The goals behind the command line shell are fundamentally to provide a centralized management for Kafka operations.
Status
Current state: Accepted
Discussion thread: here
JIRA:
Please keep the discussion on the mailing list rather than commenting on the wiki (wiki discussions get unwieldy fast).
Motivation
Users of Kafka have created dozens of different systems to work with Kafka. Providing a wire protocol that allows the brokers to execute administrative code and public api/client has many benefits including:
- Allows clients in any language to administrate Kafka
- Wire protocol is supported by any language
- Provides public client for performing admin operations
- Ensures integration test code in other projects and clients maintains compatibility
- Prevents users from needing to use the Command classes and work around standard output and system exits
- Removing the need for admin scripts (kafka-topics.sh, kafka-acls.sh, etc) to talk directly to Zookeeper.
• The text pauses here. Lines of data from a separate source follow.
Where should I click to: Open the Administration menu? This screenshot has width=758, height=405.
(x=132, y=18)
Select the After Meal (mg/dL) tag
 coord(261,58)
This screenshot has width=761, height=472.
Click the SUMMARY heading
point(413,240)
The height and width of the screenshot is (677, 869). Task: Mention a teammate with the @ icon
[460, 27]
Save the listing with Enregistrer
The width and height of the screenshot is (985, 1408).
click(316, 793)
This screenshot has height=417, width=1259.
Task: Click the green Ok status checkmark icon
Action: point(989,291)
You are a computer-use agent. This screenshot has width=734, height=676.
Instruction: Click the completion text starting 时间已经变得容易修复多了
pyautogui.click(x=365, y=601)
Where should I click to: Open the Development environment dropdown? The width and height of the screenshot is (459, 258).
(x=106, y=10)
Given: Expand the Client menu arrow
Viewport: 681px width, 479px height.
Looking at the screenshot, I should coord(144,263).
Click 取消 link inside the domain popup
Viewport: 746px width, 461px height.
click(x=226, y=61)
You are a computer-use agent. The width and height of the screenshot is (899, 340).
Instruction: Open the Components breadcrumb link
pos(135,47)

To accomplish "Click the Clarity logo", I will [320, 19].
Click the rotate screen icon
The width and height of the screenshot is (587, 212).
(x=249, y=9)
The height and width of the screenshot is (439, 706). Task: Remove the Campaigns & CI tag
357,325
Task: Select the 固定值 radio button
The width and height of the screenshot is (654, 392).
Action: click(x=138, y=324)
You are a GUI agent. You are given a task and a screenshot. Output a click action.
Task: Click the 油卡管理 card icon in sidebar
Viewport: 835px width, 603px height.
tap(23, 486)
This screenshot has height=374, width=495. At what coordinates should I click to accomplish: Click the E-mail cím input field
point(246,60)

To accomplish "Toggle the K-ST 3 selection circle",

- Allows ZNodes to be completely locked down via ACLs
- Further hides the Zookeeper details of Kafka
Public Interfaces
- Changes to Wire Protocol:
- Adds the following new Request/Response messages:
- CreateTopic
- AlterTopic
- DeleteTopic
- ListAcls
- AlterAcls
- DescribeConfig
- AlterConfig
- Modifies Metadata Response to allowing polling for in-progress or complete admin operations. Added fields include:
- Boolean indicating if a topic is marked for deletion
- Boolean indicating if a topic is an internal topic
- Rack information (if not added by KIP-36 Rack aware replica assignment)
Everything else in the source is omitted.